Arquicinema: La Ciudad de México a través del cine
Arte Abierto, in collaboration with FundarqMx, presents a new edition of Arquicinema, a space where cinema and architecture converge. This edition is titled La Ciudad de México a través del cine.
During four special sessions featuring interdisciplinary talks that explore how architecture shapes cinematic narrative and how, in turn, cinema becomes a tool to observe and understand Mexico City’s urban, social, and landscape environment.
Through the analysis of selected scenes from key films—from the classics of Luis Buñuel to the contemporary gaze of Alfonso Cuarón—specialists in architecture, urban history, and visual culture will reflect on how the city’s built spaces are also narrative, symbolic, and emotional sites.
This series seeks to open an interdisciplinary dialogue and foster exchange on the role of architecture in the cinematic representation of the city. Arquicinema: La Ciudad de México a través del cine proposes looking at cinema through the lens of architecture, and vice versa, as a way of exploring the connections between built space, urban identity, and the narratives that define us.
El Castillo de la Pureza (Arturo Ripstein, 1973)
The film tells the story of a father who keeps his family locked inside their home for years, convinced he is protecting them from the outside world.
Here, architecture functions not only as a physical container but as an extension of the authoritarian father’s mind: an environment of confinement, claustrophobic and loaded with symbolism.
Luis Andrés de Palafox reflects on how built space can become an emotional prison, where the limits imposed by walls and doors embody the internal frontiers of fear, power, and repression.

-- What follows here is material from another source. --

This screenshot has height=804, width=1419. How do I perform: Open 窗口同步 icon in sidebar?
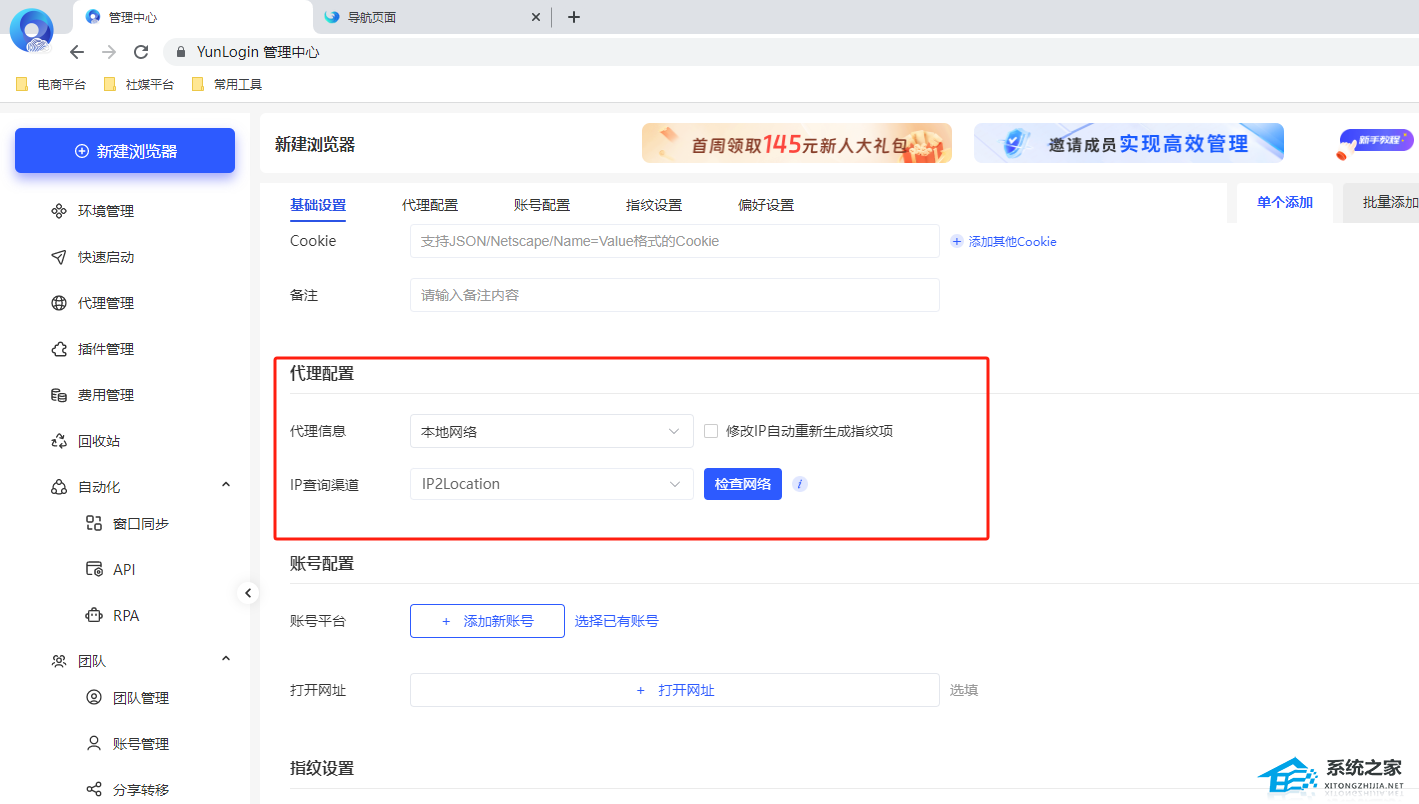tap(94, 523)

Arq. Luis Andrés de Palafox
Architect, graduate of FES Acatlán. He spearheaded Mexico City’s water efficiency program and took part in the preservation of over 2,000 artistic, historic, and contemporary properties in the city’s Historic Center through both the Centro Histórico Trust and his own firm Ciudad y Patrimonio. He also serves as consultant for major architectural projects in Mexico City and is Vice President of FUNDARQMX.